__Problem to solve__.
Please repeat each of the records that follow, exactly as written.

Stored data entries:
:::::

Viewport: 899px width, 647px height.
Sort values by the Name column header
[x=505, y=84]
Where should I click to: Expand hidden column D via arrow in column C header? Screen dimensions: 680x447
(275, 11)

:::::

__Output below__.
Viewport: 899px width, 647px height.
Sort values by the Name column header
[x=505, y=84]
Where should I click to: Expand hidden column D via arrow in column C header? Screen dimensions: 680x447
(275, 11)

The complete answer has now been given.